_What to work on_. Every entry must be repeated exactly. Exclude all pictures.

_Information supplied_.
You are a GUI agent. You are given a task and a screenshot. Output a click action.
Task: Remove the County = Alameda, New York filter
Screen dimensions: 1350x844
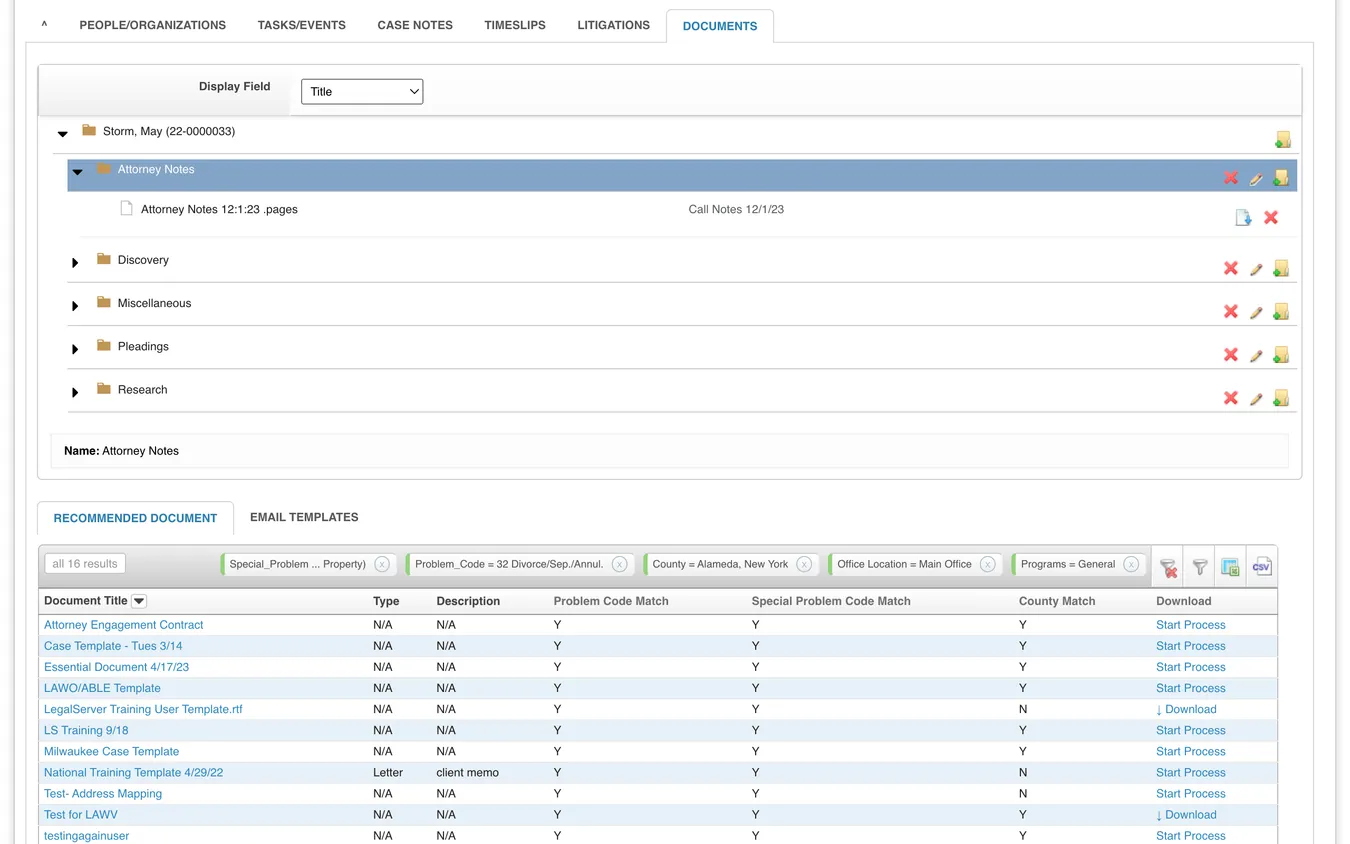805,564
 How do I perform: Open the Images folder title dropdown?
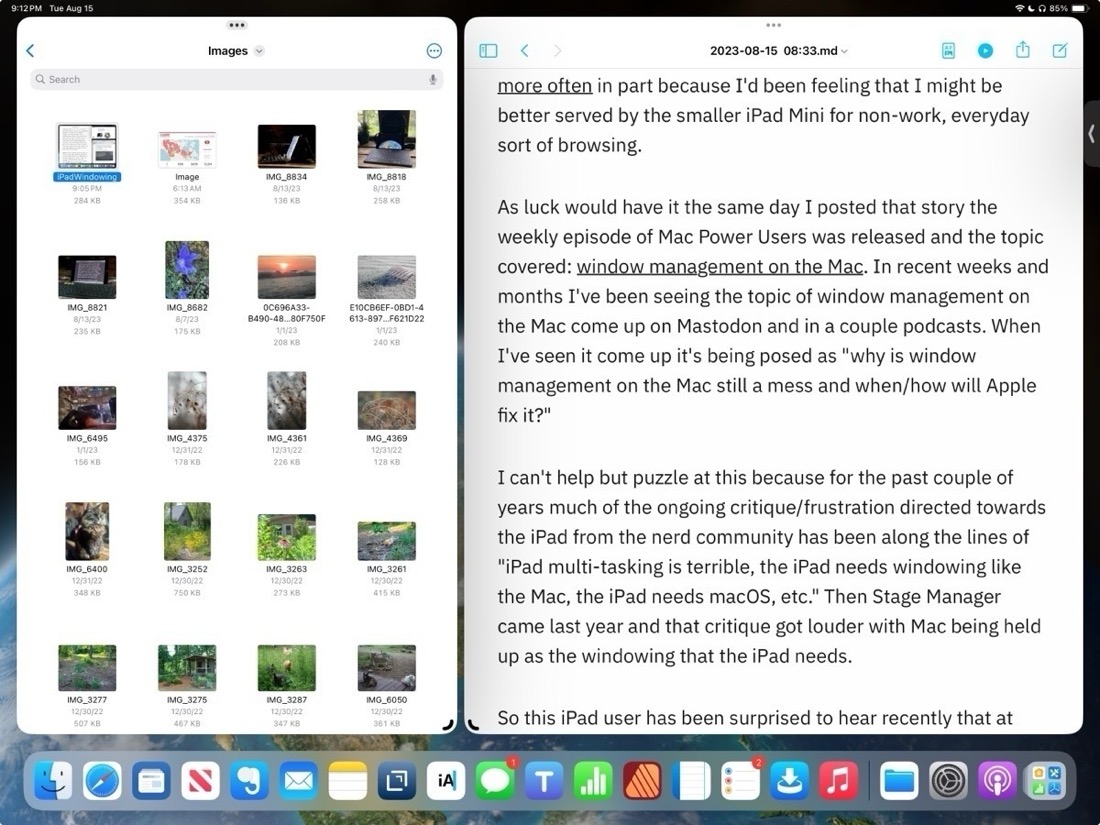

_Response box_.
You are a GUI agent. You are given a task and a screenshot. Output a click action.
Task: Remove the County = Alameda, New York filter
Screen dimensions: 1350x844
805,564
 How do I perform: Open the Images folder title dropdown?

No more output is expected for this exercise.